West Franklin Family,
I chuckled to myself recently while reading a familiar passage in Luke 11. I guess you could say I LOL’d. After Luke records his version of the Lord’s Prayer (Luke 11:2-4), he shares an illustration Jesus gave on how to pray (Luke 11:5-8). According to Jesus, our prayers should ignore all social cues. We should approach the Father in a way that - to well-behaved people – would appear improper.

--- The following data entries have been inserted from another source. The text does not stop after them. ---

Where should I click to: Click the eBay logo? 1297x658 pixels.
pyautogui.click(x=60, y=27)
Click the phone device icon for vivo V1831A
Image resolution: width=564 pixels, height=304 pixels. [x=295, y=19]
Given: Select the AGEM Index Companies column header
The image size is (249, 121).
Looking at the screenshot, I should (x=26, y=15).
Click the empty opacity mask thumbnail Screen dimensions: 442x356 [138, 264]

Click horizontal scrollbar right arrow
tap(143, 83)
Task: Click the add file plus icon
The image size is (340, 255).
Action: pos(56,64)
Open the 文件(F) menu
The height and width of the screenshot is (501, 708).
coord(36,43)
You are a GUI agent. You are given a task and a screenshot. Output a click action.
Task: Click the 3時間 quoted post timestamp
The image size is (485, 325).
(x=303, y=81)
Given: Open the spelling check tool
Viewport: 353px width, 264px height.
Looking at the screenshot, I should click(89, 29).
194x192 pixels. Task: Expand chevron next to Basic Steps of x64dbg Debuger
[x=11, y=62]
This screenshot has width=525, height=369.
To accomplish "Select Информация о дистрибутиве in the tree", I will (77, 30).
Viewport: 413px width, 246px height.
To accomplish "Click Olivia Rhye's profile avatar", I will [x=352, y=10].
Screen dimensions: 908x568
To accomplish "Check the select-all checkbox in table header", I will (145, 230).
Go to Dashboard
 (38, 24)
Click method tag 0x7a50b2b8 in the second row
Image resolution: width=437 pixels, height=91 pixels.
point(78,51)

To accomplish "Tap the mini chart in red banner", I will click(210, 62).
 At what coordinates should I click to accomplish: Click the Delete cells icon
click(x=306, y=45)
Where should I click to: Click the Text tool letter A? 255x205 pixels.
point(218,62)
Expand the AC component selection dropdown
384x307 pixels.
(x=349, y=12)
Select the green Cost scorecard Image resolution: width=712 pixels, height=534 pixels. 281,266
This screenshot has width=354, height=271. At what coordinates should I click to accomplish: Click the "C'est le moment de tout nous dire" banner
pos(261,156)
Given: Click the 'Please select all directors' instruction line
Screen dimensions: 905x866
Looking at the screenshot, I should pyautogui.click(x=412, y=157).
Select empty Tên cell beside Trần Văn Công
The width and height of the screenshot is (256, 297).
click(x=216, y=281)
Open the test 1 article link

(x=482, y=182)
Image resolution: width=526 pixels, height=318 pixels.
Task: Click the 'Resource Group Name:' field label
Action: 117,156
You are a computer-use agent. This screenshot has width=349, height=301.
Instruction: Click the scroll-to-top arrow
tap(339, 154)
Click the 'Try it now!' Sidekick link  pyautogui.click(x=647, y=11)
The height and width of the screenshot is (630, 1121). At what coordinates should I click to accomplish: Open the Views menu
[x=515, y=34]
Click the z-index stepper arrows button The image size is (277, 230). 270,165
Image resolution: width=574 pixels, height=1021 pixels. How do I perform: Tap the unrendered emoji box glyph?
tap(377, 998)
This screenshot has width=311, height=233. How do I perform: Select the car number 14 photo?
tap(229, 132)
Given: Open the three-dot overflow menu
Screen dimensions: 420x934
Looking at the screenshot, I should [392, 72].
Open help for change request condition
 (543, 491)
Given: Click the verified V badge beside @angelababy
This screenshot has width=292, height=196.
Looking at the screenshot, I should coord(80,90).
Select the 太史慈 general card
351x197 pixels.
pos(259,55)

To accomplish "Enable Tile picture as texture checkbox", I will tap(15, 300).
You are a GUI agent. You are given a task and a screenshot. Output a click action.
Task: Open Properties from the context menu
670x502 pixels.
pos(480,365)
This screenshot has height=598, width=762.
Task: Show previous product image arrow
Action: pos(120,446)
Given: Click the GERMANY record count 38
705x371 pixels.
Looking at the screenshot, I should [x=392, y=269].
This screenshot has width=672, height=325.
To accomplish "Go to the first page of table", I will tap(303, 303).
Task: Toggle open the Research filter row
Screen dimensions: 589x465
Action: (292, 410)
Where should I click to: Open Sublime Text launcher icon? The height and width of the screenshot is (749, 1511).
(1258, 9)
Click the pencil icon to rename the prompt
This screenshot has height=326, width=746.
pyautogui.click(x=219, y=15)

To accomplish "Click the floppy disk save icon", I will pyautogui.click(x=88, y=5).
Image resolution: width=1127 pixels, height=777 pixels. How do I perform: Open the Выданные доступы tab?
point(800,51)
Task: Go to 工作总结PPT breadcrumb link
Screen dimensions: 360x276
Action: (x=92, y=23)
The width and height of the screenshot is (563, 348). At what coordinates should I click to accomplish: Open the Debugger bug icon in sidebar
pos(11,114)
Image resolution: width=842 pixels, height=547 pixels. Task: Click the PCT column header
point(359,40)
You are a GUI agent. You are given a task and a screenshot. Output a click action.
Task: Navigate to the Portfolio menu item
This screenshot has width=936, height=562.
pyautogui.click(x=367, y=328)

I’m not sure if you have ever been around someone who is socially awkward, but Jesus’s illustration is about such a person. (Side note: I know for a fact you have been around socially awkward people because our church is full of ‘em.) According to Christ, our prayers should mirror someone who is a complete annoyance. Zero self-awareness. Incompetent to read a room. Our prayers are to be like a man who woke up his neighbor in the middle of the night . . . for some bread. Yeah. Like someone who has an unexpected visitor. And, because the visitor is unexpected, he doesn’t have food for his surprise guest. So instead of waiting until morning to get food for everyone (like any normal person would do), he decides to go next door, pound on it until someone answers, and ask his neighbor if he has any bread on hand. Can you fathom how annoyed you would be? What if someone knocked on your door at 2 am and asked you for a couple of eggs for a cake they were baking? Not cool.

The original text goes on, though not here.